■ **Aim of the exercise**: Counting only lines below that contain the string "with", give the total as a single number.
◇ ◇ ◇ ◇ ◇ ◇ ◇
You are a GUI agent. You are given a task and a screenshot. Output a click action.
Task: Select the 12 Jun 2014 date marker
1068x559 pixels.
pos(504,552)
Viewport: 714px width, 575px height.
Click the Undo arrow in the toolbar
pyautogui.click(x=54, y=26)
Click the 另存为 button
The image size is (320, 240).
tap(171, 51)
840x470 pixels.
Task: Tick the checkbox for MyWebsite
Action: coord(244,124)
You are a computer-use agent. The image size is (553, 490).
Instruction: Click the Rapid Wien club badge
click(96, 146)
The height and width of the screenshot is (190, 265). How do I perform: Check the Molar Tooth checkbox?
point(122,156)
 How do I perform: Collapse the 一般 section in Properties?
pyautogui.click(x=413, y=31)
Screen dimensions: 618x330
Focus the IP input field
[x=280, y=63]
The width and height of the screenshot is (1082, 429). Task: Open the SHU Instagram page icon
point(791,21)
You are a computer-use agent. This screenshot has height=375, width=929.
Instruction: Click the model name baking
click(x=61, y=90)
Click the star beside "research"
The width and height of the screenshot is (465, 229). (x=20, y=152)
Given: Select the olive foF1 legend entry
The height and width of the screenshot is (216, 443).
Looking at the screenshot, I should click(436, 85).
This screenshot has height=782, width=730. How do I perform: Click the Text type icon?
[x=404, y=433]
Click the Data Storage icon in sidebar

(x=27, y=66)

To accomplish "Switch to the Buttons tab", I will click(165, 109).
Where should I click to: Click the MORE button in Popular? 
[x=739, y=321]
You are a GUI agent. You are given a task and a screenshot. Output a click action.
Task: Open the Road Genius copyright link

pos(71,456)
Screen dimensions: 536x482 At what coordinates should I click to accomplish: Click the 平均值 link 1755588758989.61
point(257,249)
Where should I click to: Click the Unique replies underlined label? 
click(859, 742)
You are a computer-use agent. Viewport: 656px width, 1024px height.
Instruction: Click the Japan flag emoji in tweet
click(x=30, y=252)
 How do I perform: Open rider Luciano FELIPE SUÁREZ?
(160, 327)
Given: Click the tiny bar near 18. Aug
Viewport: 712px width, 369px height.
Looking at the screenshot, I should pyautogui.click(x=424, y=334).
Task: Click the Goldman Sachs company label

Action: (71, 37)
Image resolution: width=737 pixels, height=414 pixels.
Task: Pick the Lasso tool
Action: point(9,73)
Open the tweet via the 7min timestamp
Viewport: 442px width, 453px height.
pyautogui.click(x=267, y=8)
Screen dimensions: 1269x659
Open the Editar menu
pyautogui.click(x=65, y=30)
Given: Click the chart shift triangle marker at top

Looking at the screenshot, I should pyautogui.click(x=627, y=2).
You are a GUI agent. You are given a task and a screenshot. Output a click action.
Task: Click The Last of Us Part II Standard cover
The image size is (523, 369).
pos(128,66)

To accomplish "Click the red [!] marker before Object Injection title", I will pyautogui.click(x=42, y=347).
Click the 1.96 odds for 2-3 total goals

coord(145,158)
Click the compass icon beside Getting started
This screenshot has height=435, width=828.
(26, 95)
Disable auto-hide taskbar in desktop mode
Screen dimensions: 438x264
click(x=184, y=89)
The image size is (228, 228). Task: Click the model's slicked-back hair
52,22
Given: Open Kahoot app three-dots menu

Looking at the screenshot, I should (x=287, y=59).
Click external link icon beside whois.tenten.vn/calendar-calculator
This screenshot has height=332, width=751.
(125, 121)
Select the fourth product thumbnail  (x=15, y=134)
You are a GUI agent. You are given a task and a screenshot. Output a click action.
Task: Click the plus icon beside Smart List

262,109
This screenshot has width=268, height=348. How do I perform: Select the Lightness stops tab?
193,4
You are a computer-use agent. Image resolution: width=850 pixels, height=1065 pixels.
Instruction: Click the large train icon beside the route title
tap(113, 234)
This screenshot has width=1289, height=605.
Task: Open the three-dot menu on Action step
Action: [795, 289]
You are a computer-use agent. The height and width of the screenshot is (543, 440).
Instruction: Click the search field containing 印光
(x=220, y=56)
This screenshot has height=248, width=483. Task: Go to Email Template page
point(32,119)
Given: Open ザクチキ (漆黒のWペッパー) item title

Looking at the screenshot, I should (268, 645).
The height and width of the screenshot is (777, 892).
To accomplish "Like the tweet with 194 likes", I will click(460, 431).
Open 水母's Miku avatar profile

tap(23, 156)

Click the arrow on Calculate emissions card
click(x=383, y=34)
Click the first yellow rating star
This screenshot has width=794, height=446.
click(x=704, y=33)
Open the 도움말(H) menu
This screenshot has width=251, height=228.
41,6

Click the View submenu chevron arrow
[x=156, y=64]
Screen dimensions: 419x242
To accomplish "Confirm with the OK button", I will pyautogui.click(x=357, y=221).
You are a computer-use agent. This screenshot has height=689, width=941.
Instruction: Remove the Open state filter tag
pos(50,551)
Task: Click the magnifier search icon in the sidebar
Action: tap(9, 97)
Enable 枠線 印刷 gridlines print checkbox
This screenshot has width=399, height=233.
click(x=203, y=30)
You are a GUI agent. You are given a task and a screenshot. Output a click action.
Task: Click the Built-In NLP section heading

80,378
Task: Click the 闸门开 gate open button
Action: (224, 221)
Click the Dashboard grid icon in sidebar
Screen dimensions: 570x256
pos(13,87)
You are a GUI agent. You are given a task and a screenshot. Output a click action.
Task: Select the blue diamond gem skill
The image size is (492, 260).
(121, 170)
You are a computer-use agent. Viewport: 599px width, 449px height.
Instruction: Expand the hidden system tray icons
◇ ◇ ◇ ◇ ◇ ◇ ◇
■ **Final answer**: 2